* Example 1:
echo Example 1:
* A very simple reliability block diagram example 
* Each component type has a prob of failure attached to it rather
* than a distribution of time to failure.
* Example 1.11 from p. 32 of Trivedi's book.

block example1
comp 1 prob(0.05)
* thus component labelled 1 has a failure prob of 0.05
comp 2 prob(0.01)
comp 3 prob(0.3)
comp 4 prob(0.25)
comp 5 prob(0.1)
parallel three 3 3 3
parallel four 4 4
series sys1 1 2 three four 5
end

* system unreliability can be computed as 
var sysunrel sysprob(example1)
expr sysunrel

* Example 1a:
* Now we attach a distribution of time to failure
* to each component type.
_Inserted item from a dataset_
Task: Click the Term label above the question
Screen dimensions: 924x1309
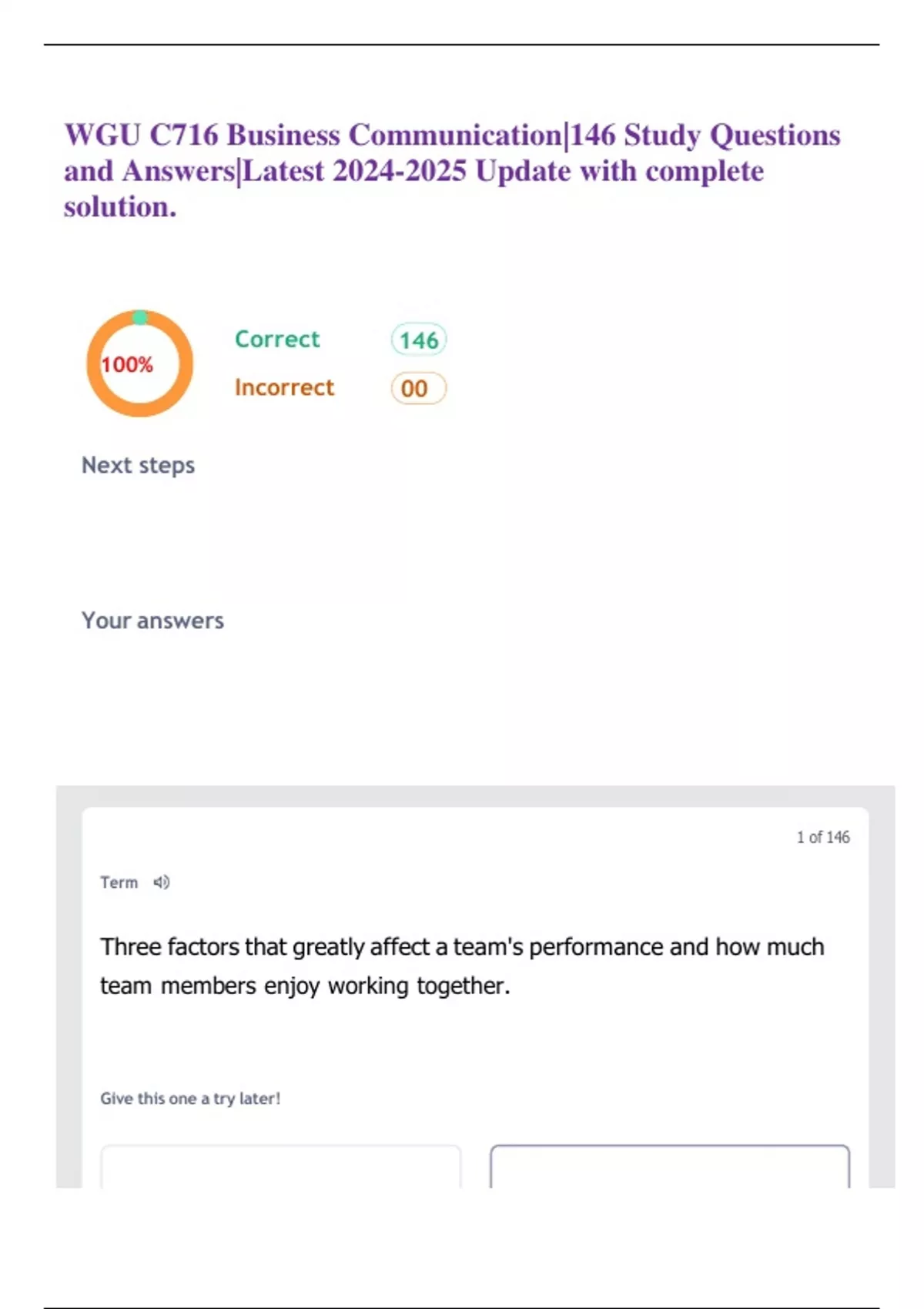Action: point(119,882)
The distributions are
* assumed to be exponential for convenience.
* the failure rate assigned to a component is such
* that its unrelaibility at 10 hours is the one in the
* above example 1.

block example1a
comp 1 exp(0.005129)
comp 2 exp(0.001005)
comp 3 exp(0.003045)
comp 4 exp(0.028768)
comp 5 exp(0.010536)
parallel three 3 3 3
parallel four 4 4
series sys1 1 2 three four 5
end

* can ask for the mean time to system failure
expr mean(example1a)

* can ask for the variance of the system time to failure
expr variance(example1a)

* can ask for the coefficient of variation of system time to failure
var coeff ((variance(example1a))^0.5)/mean(example1a)
expr coeff

* A symbolic expression for the distribution of time to failure
cdf (example1a)

* numerical evaluation of system failure prob 
* at various points in time
eval (example1a) 1 10 1

* alternatively, we can ask for
loop t,1,10,1
   expr value(t;example1a)
* value uses the symbolic cdf and evaluates at requested values of t
end

* alternatively, we can ask for
loop t,1,10,1
   expr tvalue(t;example1a)
* tvalue assigns a numerical failure prob to each comp at time t
* and numercially evaluates the system failure probability; that
* is a recomputation at each time point is involved.
end

end